Let's start with the first panels, and the phone tree's -- heh, heh - phone tree - get it? Like the thing you use to spread the word that soccer practice is canceled? Anyway, the strip begins with the phone tree's Zen wisdom that "Thor cannot be given. He must be acquired." Sort of like Herpes! Ba dum dum.
I almost said sort of like AIDS, which is the ACQUIRED immunodeficiency syndrome, but that seemed tasteless. But, wait . . . is this some sort Johnny Hart-fueled anti-STD thing? He does often leave his strips open to strange interpretation. I doubt that's going on here, but what the heck else does that mean? Is it funny?
Moving on . . . we next get a handful of panels mocking the endless voicemail mazes we often find ourselves trapped in. I tell ya! Technology is DifficultTM! The frustration of automated voice messaging was also covered in Momma in January. HA HA. It's still funny!
But now we get the kicker! If you are dialing from a rotary phone step in your time machine, and join the 21st Century!!! HA HA HA! Rotary phones are obsolete!! That's priceless!! FUN. NY. HA HA HA HA . . . eh . . . wait . . . doesn't B.C. take place, uhm, Before Christ? Wouldn't it be an advance for them to have a rotary phone? Or a printing press? Or an aqueduct? I mean, I "get" the "rotary phones are obsolete" joke, but how does it make sense in a B.C. setting? Why don't we just tell them to join the 21st Century and send rovers to Mars and download some ringtones to their cells while they're at it. And the time machine reference? Is that supposed to clear things up? Because it doesn't.
And does the tree have eyes? Or boobs? What's that about?

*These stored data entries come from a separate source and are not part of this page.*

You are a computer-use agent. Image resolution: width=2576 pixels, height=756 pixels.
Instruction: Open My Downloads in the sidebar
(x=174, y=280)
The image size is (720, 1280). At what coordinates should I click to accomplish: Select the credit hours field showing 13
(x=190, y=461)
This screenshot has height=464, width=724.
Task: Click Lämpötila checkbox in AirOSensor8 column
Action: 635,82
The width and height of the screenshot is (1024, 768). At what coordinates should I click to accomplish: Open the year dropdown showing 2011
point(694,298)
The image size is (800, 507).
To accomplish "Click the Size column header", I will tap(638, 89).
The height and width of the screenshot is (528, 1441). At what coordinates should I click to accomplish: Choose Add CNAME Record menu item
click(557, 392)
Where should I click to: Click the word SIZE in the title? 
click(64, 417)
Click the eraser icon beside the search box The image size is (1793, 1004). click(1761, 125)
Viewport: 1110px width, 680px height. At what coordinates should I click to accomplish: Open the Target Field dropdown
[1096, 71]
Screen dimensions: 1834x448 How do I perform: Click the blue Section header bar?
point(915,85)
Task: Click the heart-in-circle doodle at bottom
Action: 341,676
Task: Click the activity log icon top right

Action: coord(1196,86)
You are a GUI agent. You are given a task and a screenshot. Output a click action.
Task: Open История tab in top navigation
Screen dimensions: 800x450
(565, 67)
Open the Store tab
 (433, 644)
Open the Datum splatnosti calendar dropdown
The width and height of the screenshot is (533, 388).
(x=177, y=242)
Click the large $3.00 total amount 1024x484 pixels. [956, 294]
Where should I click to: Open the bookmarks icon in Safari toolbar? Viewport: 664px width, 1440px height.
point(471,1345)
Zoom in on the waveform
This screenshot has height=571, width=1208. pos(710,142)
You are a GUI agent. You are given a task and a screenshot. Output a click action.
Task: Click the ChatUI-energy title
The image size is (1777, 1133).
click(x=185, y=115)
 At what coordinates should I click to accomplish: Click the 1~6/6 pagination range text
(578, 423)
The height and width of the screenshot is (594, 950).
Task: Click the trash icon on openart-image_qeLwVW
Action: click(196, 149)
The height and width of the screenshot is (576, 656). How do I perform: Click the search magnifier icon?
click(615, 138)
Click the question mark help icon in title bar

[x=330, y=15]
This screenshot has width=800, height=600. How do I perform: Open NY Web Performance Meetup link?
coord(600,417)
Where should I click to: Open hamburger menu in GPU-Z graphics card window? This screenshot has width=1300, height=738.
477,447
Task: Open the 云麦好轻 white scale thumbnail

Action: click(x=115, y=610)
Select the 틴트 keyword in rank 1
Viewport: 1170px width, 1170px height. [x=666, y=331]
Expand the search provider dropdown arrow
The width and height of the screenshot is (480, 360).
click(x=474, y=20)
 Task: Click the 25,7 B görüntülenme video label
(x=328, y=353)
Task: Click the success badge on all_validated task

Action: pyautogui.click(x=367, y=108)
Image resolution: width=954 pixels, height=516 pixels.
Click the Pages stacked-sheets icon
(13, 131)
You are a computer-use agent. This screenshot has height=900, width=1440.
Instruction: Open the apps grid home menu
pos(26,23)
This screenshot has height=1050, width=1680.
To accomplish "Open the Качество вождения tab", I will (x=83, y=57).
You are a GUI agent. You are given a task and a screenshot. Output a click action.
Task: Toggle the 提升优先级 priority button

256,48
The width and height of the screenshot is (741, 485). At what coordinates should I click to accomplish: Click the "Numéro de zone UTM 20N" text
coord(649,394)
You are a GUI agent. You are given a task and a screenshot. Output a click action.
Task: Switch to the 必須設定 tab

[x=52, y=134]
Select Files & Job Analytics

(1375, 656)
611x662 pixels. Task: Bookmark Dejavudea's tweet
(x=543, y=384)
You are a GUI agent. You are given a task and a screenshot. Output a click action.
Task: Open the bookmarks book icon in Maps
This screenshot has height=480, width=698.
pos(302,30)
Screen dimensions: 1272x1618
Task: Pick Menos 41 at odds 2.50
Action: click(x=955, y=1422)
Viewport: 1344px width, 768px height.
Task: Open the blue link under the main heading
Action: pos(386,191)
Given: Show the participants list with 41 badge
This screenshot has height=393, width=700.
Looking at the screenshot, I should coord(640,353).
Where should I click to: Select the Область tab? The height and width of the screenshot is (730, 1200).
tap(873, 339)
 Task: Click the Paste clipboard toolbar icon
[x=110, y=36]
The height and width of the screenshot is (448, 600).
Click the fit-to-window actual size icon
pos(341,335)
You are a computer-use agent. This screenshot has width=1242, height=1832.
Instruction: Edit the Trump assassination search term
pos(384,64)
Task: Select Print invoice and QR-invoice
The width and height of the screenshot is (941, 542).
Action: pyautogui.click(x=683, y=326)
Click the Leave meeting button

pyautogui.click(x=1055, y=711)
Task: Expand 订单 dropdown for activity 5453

While we're on the subject of B.C., Greg R. wrote in with a request to have this one explained:

Greg said, "I don't get it." Well, Greg . . . snakes crawl around on the ground, thereby eating dust for their whole lives, and that bothers the snake. It seems pretty straightforward to me. But I am guessing you want to know what makes it "funny." And that is . . . IN REAL LIFE, snakes don't talk and cavemen didn't provide therapy! HA HA!
No, I don't think that's the joke here. You know, you say someone is "eating dust" when you are "dusting" them, or leaving them behind, as in a race of some sort. So it might be a play on that. Then the snake says, "No comment," which is like. . . oh good grief. I have ABSOLUTELY NO IDEA. Anyone?
Is this making fun of snakes? Psychiatry? I mean, geez, it's not as if Tom Cruise has that market covered!